As we drove, I thought "reframe." In a former life, when I was working on a master's in marriage and family therapy, reframing was one of the concepts I loved in a class about neuro-linguistic programming.
Reframing, at its most basic, is taking a situation or context and seeing it in a different light--putting it in a different frame. It's all about who you are and the experiences you bring to the table with you that shape how you perceive things. And the beauty about the human condition is that we can change our perception and, therefore, change our realities. It's all about the frame.
One of the things I've been working on for the past couple months is learning to be in love with my life. Another friend and I have different opinions about the possibility. He believes I'm naive and that life has too many variables and uncontrollables for one to be in love with his life. I believe while those things are true, it has little to do with how you choose to see your life and circumstances.
It's only when we take responsibility for ourselves and our lives that we can begin to live fully. This is what, I believe, distinguishes a person who lives their life from a person who life happens to.
We all experience periods in our lives where we just don't want to do it.
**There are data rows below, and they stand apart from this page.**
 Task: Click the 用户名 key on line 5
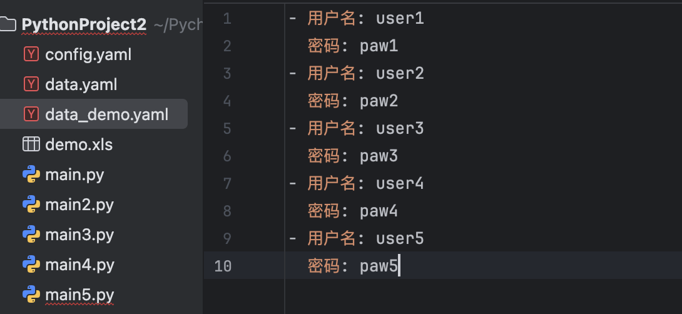(x=332, y=129)
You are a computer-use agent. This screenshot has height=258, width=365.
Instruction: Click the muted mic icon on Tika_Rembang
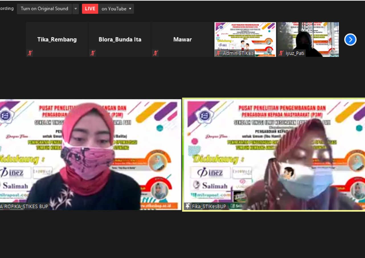click(x=30, y=53)
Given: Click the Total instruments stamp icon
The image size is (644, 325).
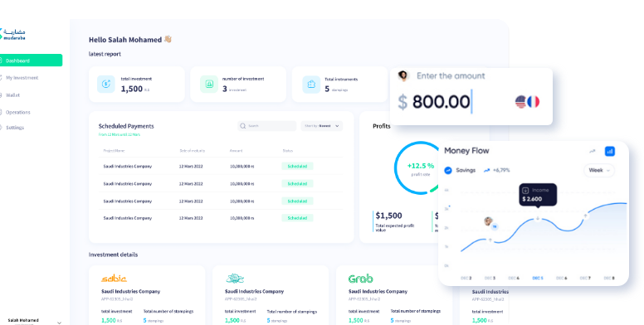Looking at the screenshot, I should click(x=311, y=85).
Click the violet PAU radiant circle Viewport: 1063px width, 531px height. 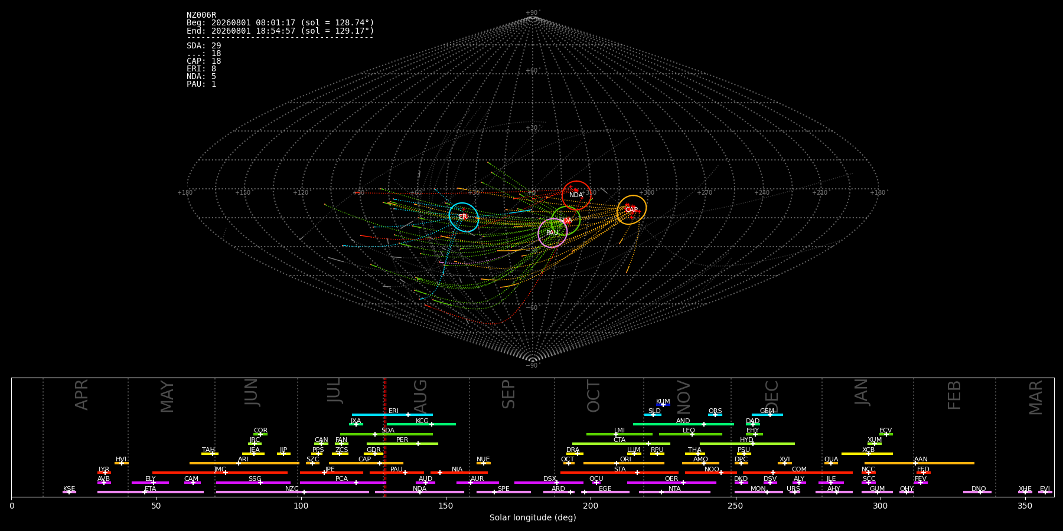(x=553, y=232)
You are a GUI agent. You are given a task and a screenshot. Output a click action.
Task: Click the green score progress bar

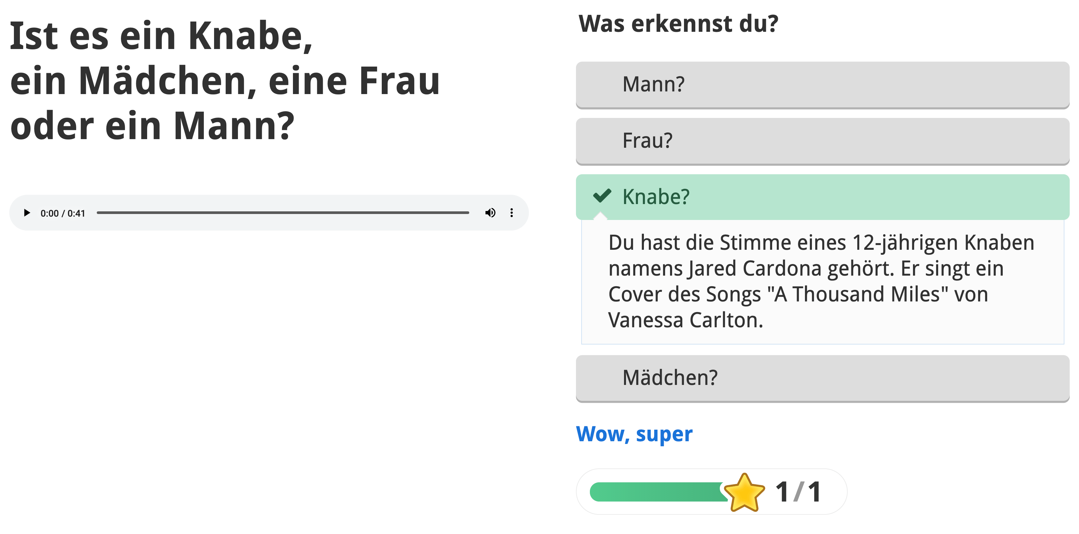coord(658,492)
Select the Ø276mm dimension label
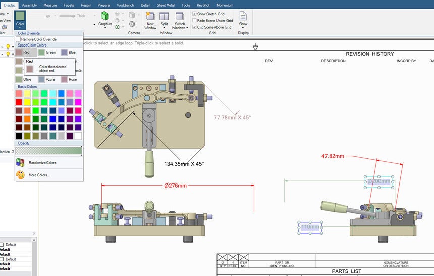Image resolution: width=434 pixels, height=276 pixels. (175, 186)
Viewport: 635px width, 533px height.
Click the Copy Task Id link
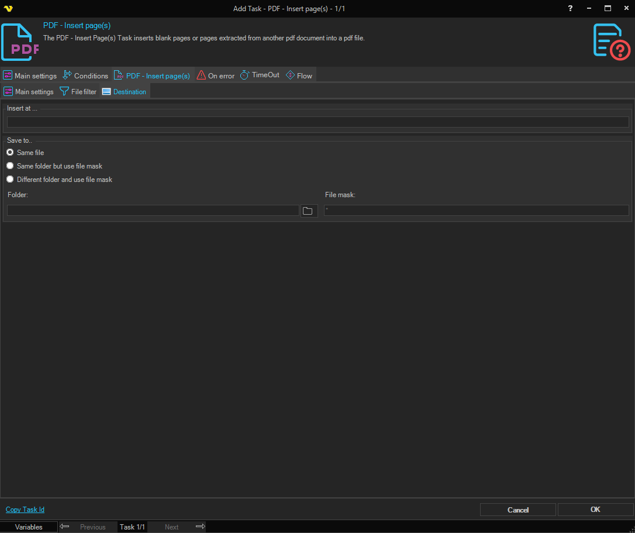25,510
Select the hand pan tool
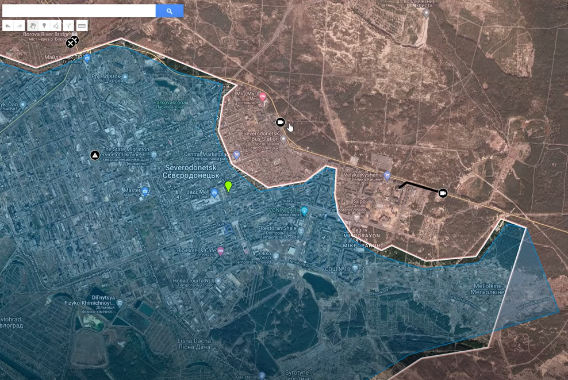Image resolution: width=568 pixels, height=380 pixels. 33,26
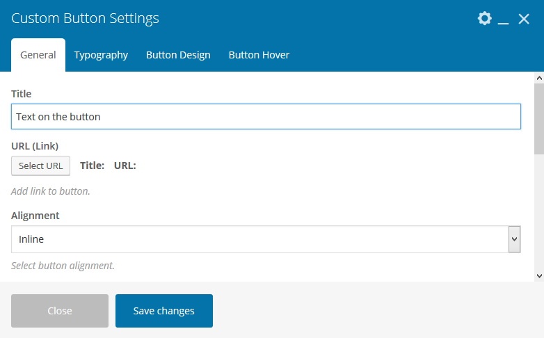Click the 'Add link to button' hint text

click(51, 191)
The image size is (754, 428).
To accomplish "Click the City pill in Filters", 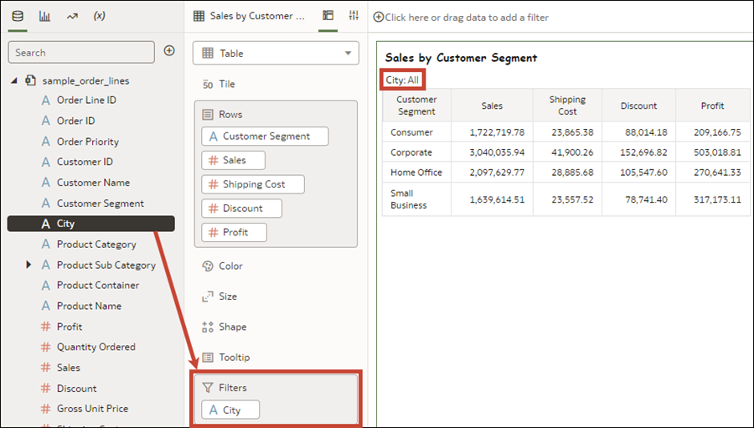I will point(230,410).
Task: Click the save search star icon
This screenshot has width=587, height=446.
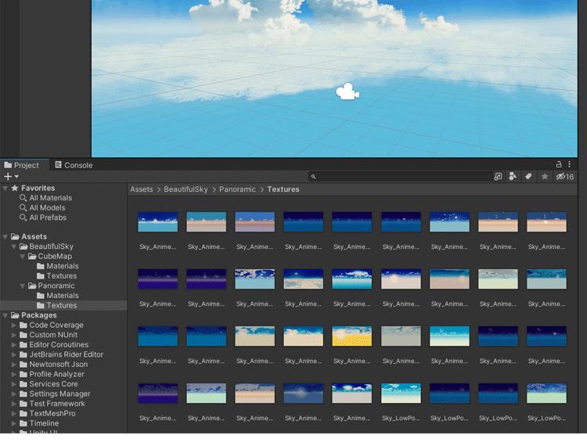Action: pos(545,177)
We don't want to try. We don't want to believe. It's human. But we also, at some point, have to decide that we will. We will create for ourselves the lives we want to love, and if we fall short, at least we had lives we really liked.
It's not about having a perfect life. In a perfect life, Katrina wouldn't have hit; we wouldn't have to mourn the loss of loved ones; we wouldn't have to look for new jobs because we were laid off from the old ones; and I would have made it to Brad Pitt's neighborhood before nightfall. But it's about embracing what life throws at you and finding the best way to manage the setback.
Few people I know have difficulties accepting blessings life throws them, so why not find ways to fashion blessings out of barriers?
Sitting in the memorial service, the pastor asked that the congregation repeat the chorus "To you, God, we give thanks and praise," as she read from index cards the various things congregants were thankful for since the storm: restoration, volunteers, safety, financial donations, provisions; the list was a long one.
Those congregants found hope and inspiration, and they found more love. They reframed, and you don't have to have experienced a hurricane to do that.